***** DATA SECTION *****

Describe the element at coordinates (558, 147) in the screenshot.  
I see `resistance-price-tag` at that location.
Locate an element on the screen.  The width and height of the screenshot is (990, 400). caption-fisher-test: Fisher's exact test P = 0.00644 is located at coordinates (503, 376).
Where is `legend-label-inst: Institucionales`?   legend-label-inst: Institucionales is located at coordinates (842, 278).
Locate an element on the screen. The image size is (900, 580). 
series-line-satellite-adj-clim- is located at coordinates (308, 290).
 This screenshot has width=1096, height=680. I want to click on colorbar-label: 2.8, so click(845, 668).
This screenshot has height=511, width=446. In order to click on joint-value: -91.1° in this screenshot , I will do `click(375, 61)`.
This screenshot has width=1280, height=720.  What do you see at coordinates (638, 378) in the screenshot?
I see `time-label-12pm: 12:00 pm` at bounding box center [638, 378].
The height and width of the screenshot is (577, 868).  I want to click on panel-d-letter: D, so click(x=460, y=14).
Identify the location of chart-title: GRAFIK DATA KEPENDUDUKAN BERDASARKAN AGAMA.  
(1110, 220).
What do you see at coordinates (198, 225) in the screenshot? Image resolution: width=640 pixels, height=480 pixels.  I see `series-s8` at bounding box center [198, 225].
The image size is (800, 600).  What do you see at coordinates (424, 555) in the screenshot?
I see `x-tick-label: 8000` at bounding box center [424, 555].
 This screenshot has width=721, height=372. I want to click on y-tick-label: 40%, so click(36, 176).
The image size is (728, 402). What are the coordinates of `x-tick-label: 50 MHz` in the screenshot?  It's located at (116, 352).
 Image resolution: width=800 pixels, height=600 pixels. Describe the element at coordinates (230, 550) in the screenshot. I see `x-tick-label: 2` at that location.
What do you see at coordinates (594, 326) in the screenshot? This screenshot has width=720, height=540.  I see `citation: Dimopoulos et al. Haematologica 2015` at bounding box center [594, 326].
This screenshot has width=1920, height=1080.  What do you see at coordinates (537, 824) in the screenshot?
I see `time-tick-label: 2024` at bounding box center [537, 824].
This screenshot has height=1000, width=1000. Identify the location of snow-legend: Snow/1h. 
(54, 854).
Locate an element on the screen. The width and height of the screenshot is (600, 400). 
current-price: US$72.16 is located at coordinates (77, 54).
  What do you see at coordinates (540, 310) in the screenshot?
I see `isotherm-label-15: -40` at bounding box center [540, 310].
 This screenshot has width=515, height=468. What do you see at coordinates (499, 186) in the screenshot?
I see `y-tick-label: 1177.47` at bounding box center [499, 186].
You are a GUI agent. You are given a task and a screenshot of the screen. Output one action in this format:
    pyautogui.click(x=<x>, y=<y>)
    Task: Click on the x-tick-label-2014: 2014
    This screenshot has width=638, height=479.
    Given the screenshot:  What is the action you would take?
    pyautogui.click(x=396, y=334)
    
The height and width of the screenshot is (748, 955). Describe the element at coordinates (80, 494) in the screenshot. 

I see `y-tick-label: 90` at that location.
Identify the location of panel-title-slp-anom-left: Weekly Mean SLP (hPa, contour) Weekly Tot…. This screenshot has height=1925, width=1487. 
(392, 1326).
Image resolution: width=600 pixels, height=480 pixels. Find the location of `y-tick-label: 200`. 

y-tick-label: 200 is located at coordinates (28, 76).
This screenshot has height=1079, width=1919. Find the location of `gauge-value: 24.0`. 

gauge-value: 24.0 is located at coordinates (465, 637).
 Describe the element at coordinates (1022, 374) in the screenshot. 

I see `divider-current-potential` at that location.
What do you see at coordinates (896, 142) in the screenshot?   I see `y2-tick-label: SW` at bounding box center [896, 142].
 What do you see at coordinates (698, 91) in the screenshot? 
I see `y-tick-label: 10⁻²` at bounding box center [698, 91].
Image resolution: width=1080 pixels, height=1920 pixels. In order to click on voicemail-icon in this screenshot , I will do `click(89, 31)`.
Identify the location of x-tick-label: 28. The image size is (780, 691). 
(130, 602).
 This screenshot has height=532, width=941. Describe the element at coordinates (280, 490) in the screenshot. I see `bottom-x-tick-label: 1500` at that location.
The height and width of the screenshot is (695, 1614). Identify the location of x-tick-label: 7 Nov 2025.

*****

> WHAT THE TASK ASKS: Copy the records word for word from their first line through the line containing "coordinates (842, 278).", including that line.

> TASK RESULT:
Describe the element at coordinates (558, 147) in the screenshot.  
I see `resistance-price-tag` at that location.
Locate an element on the screen.  The width and height of the screenshot is (990, 400). caption-fisher-test: Fisher's exact test P = 0.00644 is located at coordinates (503, 376).
Where is `legend-label-inst: Institucionales`?   legend-label-inst: Institucionales is located at coordinates (842, 278).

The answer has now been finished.